Dans ce village normand, la cabine téléphonique inutilisée est devenue une bibliothèque (et fait des émules)

Wed 8 Nov 2017 - 21:10

INSOLITE - Dans le petit village normand de Boissey, entre Lisieux et Caen, se trouve une cabine téléphonique. Inutilisée depuis longtemps, elle vieillissait sur le bord d'une départementale. Qu'allait-elle bien pouvoir devenir? Allait-elle être démantelée, comme le prévoyait l'un des amendements de la Loi Macron?

C'était compter sans l'ingéniosité et la créativité de l'artiste plasticienne Évelyne Tosello, qui, après s'être installée dans cette commune du Calvados, a décidé de prendre en charge la reconversion pratique et esthétique de la cabine téléphonique qui est devenue une petite bibliothèque libre. Une "cabliothèque" en somme.

La "cabliothèque" a été installée en 2015, mais elle connaît une seconde jeunesse (et récolte les louanges des internautes) depuis qu'elle s'est retrouvée sur Twitter début novembre.

Au départ c'est une cabine téléphonique dans un village, de plus près c'est une bibliothèque, et à bien y penser c'est beaucoup plus encore. pic.twitter.com/TejskfB1mx
— Xavier Alberti (@xavier_alberti) 4 novembre 2017

Le principe est simple: n'importe qui peut venir se servir ou déposer un nouveau livre. Une fois lu, l'ouvrage doit être replacé dans la "cabliothèque", afin que les autres riverains puissent en profiter. Basée sur le civisme des lecteurs, l'initiative a été soutenue par la Mairie de la ville et par son maire, Monsieur Philippe Desforges.

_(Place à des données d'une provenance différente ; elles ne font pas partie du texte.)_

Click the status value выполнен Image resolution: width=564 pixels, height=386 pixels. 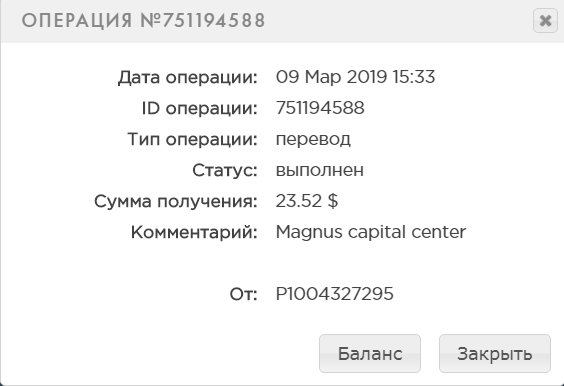tap(319, 170)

L'idée a germé dans la tête de l'artiste pendant la fête de ce village de 230 âmes, en juillet 2015. Après avoir eu l'autorisation d'Orange (anciennement France Télécom), propriétaire des cabines téléphoniques dans l'hexagone, Évelyne Tosello s'est retroussée les manches, prête à donner à l'habitacle une nouvelle vie: "J'ai décidé de m'impliquer dans la vie du village, afin de créer du lien humain et social. Mon fils a réalisé les calligraphies que l'on voit en haut de la "cabliothèque" et un menuisier du village s'est chargé de fabriquer les étagères. On ne voulait pas dissimuler la beauté de la cabine, juste la réhabiliter", confie l'artiste au HuffPost. Trois mois de travaux plus tard, la cabine téléphonique était métamorphosée.

Deux années sont passées et des centaines de livres ont été empruntés. Même si Évelyne Tosello a eu de bons échos de la part des habitants, elle manque de retour. Les nombreux partages des photos de sa bibliothèque en ce mois de novembre lui permettront sans doute d'avoir plus de témoignages de lecteurs.

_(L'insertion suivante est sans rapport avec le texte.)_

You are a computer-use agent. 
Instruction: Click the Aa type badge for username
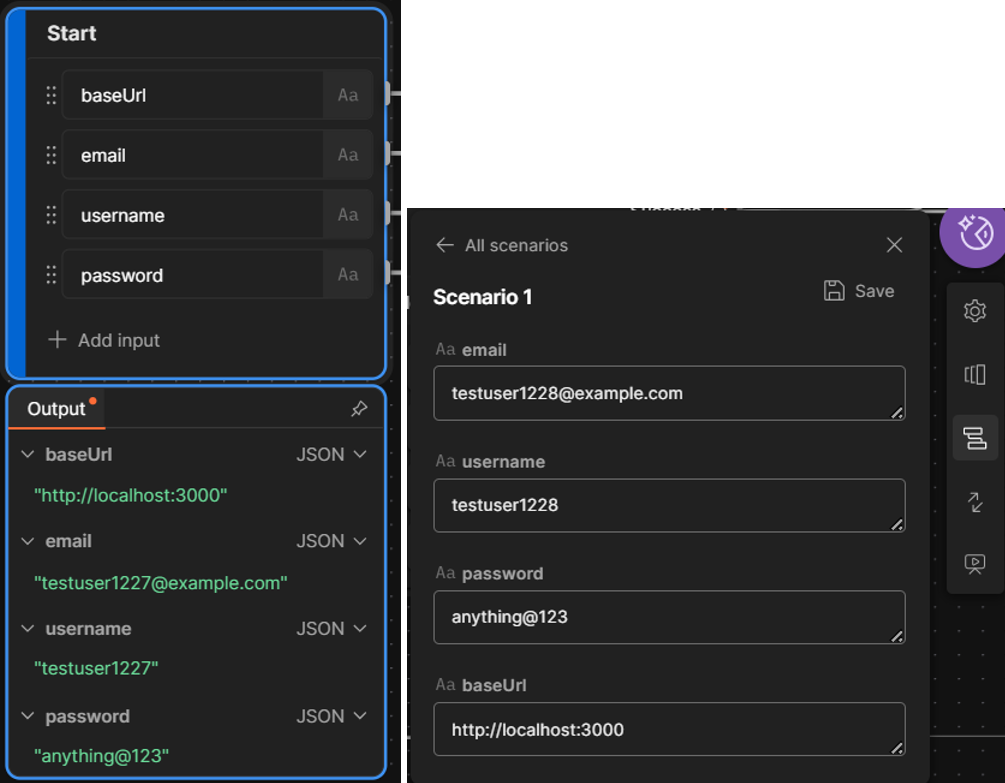coord(347,215)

Environ 600 ouvrages sont proposés dans cette cabine et malgré quelques livres "piqués", Évelyne Tosello retient surtout le bon côté de cette expérience. La "cabliothèque" est devenu un lieu d'échange culturel et littéraire dans ce petit village: "Ça a créé du lien social dans un village un peu vieillissant".

L'initiative a inspiré d'autres communes françaises: dans le Morbihan, le Vaucluse, l'Oise ou le Vercors, des dizaines de cabines téléphoniques sont reconverties en bibliothèques. Mais celle de Boissey a été l'une des premières avec la "cabliothèque" de Conliège, dans le Jura, inaugurée un an plus tôt. Des pionniers!

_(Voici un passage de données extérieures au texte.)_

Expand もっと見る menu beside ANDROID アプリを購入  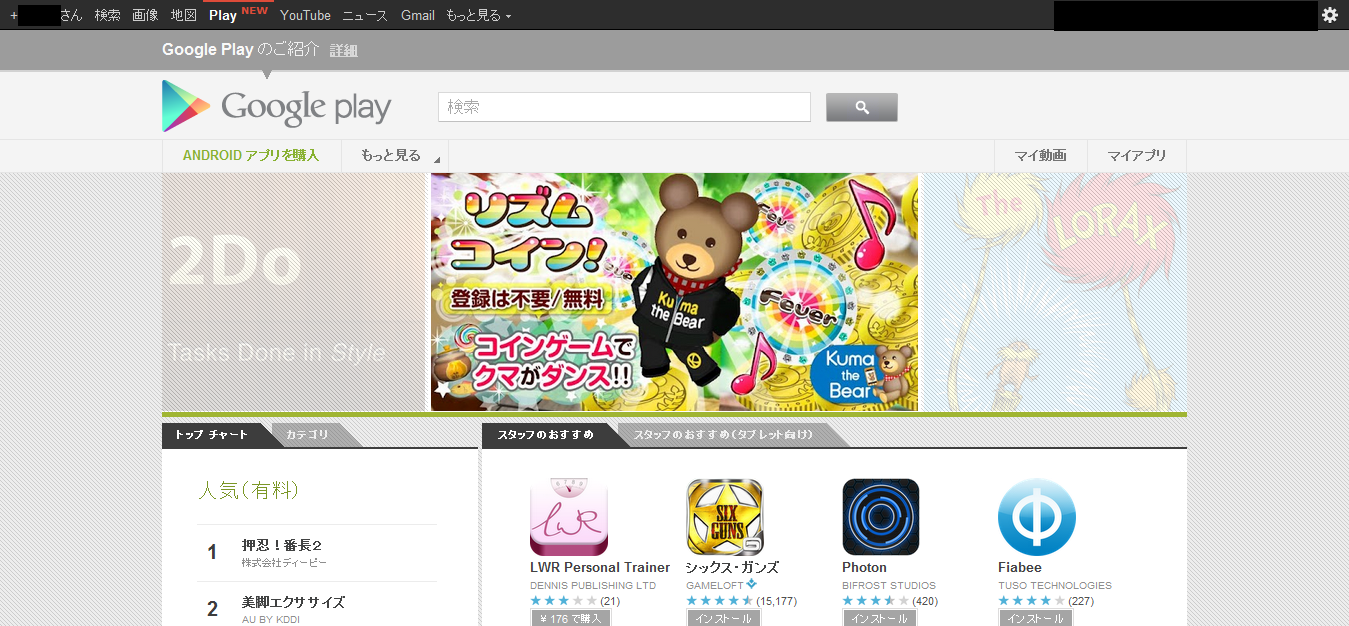point(395,156)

Jamais à court d'idées, Évelyne Tosello ne compte pas raccrocher: deux autres cabines téléphoniques sont en attente de reconversion. "J'aimerais qu'elles deviennent des petits musées. Mais je ne le ferai pas seule, il faut que les autres habitants de Boissey se motivent. Les Normands, il faut les secouer pour casser leur petit mode de vie", lance-t-elle dans un éclat de rire.